> EXTRACTED ENTRIES:
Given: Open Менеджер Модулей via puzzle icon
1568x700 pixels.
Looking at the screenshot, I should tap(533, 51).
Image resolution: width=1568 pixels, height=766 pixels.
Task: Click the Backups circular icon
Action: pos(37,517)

> WORK ORDER: Make an exact transcription of all the records.

> SOLUTION BELOW:
Given: Open Менеджер Модулей via puzzle icon
1568x700 pixels.
Looking at the screenshot, I should tap(533, 51).
Image resolution: width=1568 pixels, height=766 pixels.
Task: Click the Backups circular icon
Action: pos(37,517)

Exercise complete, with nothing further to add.